Washington University's Modern Graphic History Library (MGHL) presents the exhibition Enjoyment in Libraries with the Candid Pencil of David Friedman this spring, with a series of portrait sketches by the Czechoslovakian artist, portrait painter, and sign-painter on display in Olin Library's Grand Staircase Lobby and Ginkgo Reading Room from Wednesday, April 9, through the end of July.
A survivor of the Holocaust, Friedman (1893-1980) spent his life recording the world around him. After settling in St. Louis in 1956, he began to work on a series of paintings that recreated what he had seen and experienced in the ghettos and camps. While working on the series, it was his trips to the library that offered him essential relief from the anguish and misery of his memories.

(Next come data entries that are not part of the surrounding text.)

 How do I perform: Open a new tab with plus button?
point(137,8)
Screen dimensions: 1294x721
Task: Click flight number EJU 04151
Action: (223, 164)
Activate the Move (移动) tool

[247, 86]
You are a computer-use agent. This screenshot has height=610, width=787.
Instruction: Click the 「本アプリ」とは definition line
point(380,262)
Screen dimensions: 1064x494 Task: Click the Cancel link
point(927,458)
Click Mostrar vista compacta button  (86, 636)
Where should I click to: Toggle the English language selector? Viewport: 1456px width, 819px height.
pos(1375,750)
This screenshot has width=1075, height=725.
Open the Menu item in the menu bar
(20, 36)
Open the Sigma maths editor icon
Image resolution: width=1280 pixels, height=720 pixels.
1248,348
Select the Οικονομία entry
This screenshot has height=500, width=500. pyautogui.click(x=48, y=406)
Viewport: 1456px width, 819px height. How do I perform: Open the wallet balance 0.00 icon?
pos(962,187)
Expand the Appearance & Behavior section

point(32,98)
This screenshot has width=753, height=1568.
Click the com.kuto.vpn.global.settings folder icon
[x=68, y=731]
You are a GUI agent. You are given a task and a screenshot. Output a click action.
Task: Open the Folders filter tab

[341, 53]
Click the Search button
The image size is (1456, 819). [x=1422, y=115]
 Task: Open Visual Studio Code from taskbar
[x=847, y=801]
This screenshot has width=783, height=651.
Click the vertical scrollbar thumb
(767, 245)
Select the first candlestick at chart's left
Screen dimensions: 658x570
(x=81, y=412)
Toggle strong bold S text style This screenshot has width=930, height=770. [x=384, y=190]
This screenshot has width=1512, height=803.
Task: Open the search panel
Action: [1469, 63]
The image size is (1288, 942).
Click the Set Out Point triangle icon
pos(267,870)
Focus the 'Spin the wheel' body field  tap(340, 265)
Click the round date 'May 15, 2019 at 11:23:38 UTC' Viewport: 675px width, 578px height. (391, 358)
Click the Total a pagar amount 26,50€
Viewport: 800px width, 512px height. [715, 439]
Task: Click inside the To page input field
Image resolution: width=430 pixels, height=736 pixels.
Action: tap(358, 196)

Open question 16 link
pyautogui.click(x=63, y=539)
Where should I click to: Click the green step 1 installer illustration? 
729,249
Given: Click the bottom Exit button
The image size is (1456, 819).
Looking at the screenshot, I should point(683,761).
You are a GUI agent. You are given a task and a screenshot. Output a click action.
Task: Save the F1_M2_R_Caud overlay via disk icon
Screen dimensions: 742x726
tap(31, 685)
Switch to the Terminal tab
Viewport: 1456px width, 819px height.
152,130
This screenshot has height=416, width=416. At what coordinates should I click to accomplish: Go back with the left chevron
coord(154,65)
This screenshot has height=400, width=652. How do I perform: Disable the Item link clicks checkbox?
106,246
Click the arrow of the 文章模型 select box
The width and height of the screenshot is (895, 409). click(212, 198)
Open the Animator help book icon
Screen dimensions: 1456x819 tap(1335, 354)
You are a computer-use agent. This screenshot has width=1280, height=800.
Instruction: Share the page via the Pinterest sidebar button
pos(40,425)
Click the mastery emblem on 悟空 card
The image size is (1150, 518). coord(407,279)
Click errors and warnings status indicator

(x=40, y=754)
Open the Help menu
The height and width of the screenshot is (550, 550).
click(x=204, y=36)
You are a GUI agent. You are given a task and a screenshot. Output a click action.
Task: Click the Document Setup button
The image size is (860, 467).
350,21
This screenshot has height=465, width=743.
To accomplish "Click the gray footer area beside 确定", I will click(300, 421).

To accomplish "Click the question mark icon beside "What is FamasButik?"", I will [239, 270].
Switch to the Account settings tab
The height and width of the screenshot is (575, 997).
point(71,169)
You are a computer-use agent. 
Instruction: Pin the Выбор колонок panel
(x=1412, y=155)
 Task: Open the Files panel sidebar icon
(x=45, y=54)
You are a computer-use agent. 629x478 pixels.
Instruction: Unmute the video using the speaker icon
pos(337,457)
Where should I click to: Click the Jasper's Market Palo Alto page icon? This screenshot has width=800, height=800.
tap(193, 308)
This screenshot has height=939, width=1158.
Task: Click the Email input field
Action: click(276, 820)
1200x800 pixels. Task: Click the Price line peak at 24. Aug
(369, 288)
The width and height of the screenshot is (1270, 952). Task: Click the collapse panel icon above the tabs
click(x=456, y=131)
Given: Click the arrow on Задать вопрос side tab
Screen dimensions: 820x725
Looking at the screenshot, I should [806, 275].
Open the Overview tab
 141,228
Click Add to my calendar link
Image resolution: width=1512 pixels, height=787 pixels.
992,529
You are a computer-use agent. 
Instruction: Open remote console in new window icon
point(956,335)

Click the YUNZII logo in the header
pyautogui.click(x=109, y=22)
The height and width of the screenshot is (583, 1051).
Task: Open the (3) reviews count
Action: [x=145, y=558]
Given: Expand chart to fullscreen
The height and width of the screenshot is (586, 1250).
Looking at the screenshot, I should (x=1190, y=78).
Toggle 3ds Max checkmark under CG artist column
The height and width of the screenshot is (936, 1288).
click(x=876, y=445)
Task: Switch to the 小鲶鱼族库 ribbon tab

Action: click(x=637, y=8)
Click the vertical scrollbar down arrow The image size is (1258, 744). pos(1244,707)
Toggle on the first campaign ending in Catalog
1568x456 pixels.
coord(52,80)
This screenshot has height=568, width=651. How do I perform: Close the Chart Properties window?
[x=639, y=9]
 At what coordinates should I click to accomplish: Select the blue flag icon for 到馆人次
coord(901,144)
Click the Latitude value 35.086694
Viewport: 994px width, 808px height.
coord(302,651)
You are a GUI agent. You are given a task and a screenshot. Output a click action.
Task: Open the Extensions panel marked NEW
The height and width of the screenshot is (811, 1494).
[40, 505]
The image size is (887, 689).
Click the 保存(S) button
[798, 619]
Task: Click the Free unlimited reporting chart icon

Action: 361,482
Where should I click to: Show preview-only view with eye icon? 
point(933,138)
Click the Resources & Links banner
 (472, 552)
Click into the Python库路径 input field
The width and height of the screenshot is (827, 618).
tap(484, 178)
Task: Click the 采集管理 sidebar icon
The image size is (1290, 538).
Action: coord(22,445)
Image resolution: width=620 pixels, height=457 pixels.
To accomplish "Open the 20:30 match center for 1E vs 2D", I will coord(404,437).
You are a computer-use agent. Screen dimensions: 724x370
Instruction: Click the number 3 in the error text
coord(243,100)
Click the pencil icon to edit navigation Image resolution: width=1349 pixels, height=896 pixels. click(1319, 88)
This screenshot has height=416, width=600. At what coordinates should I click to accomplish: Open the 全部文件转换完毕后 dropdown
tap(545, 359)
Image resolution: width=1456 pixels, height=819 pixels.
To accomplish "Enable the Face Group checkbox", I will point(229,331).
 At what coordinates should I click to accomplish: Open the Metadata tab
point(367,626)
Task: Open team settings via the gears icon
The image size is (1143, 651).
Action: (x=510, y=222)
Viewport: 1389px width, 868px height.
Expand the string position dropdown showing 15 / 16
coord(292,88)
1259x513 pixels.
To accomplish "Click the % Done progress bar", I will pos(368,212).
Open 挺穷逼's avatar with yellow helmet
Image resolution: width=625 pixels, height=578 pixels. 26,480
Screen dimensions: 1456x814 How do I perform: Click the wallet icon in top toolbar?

"I needed to forget about the concentration campus and the horror that was there," Friedman once said. "So it was a pleasure to go to the library."
As he did so, he sketched more than 100 portraits in seven different libraries throughout St. Louis between 1962 and 1967. More than 60 of those portraits, along with photographs of Washington University libraries from the time period, are on display, drawn from the MGHL’s recently acquired David Friedman Collection.
The choice to juxtapose Friedman’s work with old photographs from University Archives, depicting scenes inside WU library facilities, seems especially appropriate as National Library Week gets underway next week, notes MGHL curator Skye Lacerte.
"It's an opportunity to celebrate how libraries have universally served as a place of knowledge, inspiration, and comfort to people from all walks of life," she says.